▶ **Exercise inputs**
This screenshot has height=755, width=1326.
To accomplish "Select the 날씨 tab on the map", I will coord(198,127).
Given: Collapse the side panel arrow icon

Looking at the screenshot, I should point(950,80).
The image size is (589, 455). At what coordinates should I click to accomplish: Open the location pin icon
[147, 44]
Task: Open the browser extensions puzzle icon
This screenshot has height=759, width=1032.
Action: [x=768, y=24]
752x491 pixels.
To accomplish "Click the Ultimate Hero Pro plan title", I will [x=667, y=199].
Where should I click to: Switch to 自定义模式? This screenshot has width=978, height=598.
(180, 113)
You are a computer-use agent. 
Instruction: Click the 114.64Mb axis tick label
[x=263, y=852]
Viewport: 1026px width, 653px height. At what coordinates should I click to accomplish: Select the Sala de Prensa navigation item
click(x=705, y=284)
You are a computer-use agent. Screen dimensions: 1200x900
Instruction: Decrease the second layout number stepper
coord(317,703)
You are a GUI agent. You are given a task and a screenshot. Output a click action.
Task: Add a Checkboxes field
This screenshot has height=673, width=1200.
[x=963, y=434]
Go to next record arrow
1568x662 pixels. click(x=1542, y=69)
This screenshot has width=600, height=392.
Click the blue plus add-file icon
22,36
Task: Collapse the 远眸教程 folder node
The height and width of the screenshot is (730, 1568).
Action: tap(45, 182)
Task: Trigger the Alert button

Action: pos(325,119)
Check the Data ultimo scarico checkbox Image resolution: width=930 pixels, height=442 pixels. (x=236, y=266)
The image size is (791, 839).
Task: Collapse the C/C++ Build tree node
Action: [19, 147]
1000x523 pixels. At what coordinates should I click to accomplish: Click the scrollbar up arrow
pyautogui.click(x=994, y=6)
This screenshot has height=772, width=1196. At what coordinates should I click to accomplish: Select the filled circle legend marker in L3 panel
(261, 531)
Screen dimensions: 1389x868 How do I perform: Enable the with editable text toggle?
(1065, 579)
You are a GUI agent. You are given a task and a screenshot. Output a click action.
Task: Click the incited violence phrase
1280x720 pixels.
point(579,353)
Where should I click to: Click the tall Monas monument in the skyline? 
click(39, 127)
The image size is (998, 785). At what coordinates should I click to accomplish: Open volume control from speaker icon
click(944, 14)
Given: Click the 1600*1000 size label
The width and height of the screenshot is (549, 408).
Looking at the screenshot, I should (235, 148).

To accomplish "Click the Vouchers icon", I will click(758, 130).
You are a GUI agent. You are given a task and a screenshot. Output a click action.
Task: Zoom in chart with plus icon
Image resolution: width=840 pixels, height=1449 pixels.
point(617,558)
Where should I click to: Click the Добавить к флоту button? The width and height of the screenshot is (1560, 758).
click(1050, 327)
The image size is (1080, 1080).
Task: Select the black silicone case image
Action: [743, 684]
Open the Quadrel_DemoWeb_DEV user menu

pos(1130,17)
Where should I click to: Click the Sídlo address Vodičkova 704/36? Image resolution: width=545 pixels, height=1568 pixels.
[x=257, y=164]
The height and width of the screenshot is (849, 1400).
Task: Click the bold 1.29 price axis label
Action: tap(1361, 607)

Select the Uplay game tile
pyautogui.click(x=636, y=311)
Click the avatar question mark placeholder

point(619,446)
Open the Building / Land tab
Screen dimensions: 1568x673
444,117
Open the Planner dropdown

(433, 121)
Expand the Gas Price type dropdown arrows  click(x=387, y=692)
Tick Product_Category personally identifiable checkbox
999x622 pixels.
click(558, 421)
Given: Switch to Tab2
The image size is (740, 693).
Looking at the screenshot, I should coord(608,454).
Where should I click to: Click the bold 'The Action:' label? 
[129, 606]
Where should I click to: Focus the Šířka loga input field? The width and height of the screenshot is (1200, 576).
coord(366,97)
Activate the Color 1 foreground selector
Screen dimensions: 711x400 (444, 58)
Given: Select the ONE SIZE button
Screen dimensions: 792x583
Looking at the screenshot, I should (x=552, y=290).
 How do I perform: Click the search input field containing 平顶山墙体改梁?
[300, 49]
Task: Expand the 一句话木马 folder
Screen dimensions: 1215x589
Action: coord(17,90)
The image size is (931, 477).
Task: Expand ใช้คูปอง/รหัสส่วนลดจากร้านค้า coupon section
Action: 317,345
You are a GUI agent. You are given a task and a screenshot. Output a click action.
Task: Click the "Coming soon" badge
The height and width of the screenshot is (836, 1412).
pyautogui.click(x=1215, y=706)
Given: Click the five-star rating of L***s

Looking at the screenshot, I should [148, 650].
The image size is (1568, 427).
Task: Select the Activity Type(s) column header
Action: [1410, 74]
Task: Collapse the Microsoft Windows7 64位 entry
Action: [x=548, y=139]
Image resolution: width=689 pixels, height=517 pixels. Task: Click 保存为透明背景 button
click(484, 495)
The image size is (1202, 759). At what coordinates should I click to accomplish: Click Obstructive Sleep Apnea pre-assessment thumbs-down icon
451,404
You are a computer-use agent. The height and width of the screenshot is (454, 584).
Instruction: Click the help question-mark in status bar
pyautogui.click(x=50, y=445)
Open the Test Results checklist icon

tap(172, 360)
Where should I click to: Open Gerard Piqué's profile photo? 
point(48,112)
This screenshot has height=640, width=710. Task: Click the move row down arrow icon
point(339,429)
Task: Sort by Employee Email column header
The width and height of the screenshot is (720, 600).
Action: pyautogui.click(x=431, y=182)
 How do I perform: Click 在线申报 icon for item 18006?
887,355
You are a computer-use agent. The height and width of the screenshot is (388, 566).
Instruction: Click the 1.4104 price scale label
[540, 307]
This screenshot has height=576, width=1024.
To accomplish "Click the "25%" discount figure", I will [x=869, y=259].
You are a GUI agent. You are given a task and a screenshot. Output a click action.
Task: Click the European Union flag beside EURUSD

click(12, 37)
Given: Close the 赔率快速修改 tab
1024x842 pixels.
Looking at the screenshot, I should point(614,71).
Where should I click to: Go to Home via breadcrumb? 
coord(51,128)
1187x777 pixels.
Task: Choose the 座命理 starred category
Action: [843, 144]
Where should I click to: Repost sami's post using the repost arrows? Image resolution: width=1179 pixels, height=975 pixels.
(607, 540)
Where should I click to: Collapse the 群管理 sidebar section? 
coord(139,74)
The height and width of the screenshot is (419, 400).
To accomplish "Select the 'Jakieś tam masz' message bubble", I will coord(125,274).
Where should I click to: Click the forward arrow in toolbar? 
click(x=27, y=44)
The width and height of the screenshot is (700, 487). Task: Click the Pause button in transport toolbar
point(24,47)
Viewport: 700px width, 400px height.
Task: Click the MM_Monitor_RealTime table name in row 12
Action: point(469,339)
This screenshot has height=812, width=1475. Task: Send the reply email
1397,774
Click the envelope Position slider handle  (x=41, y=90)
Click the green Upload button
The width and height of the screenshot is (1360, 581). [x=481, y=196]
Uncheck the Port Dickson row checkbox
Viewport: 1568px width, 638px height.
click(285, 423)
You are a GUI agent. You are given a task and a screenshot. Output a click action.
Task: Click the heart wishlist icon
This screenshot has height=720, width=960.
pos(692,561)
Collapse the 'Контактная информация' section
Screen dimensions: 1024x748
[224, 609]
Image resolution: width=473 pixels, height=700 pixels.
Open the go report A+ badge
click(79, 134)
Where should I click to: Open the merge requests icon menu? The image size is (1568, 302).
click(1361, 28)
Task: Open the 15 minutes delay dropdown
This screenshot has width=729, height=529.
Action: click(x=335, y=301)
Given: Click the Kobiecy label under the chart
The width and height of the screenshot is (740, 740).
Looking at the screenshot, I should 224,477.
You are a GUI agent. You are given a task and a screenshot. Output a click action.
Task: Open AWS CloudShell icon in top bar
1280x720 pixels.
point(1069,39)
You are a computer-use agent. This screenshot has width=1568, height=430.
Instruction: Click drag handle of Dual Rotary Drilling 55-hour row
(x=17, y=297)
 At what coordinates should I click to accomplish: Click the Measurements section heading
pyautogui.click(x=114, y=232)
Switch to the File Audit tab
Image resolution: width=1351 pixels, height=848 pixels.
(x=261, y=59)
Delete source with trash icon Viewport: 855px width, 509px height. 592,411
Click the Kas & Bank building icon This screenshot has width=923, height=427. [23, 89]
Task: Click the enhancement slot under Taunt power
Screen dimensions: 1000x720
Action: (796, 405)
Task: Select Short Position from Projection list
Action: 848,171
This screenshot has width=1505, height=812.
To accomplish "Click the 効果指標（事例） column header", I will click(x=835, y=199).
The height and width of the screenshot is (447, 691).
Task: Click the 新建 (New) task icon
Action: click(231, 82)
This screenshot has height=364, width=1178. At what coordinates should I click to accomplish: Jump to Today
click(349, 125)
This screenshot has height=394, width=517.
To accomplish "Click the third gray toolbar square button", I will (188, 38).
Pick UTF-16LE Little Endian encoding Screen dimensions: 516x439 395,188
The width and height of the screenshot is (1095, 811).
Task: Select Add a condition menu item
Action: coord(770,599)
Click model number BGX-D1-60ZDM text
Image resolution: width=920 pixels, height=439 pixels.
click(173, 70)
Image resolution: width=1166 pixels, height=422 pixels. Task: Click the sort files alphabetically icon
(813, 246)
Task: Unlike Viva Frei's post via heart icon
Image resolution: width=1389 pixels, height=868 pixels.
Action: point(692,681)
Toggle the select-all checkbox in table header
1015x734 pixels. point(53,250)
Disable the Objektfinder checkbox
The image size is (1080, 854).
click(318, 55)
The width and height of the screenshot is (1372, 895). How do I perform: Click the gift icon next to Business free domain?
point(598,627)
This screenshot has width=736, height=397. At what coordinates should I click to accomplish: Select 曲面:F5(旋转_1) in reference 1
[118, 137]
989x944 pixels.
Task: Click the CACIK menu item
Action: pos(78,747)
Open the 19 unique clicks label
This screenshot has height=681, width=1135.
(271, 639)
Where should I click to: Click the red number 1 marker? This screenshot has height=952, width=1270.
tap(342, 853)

▶ **Problem description**
From the very first line of the records down to the line with "This screenshot has width=600, height=392.", please write out each line exactly, including both ends and no other lines.

▶ **Response**
This screenshot has height=755, width=1326.
To accomplish "Select the 날씨 tab on the map", I will coord(198,127).
Given: Collapse the side panel arrow icon

Looking at the screenshot, I should point(950,80).
The image size is (589, 455). At what coordinates should I click to accomplish: Open the location pin icon
[147, 44]
Task: Open the browser extensions puzzle icon
This screenshot has height=759, width=1032.
Action: [x=768, y=24]
752x491 pixels.
To accomplish "Click the Ultimate Hero Pro plan title", I will [x=667, y=199].
Where should I click to: Switch to 自定义模式? This screenshot has width=978, height=598.
(180, 113)
You are a computer-use agent. 
Instruction: Click the 114.64Mb axis tick label
[x=263, y=852]
Viewport: 1026px width, 653px height. At what coordinates should I click to accomplish: Select the Sala de Prensa navigation item
click(x=705, y=284)
You are a computer-use agent. Screen dimensions: 1200x900
Instruction: Decrease the second layout number stepper
coord(317,703)
You are a GUI agent. You are given a task and a screenshot. Output a click action.
Task: Add a Checkboxes field
This screenshot has height=673, width=1200.
[x=963, y=434]
Go to next record arrow
1568x662 pixels. click(x=1542, y=69)
This screenshot has width=600, height=392.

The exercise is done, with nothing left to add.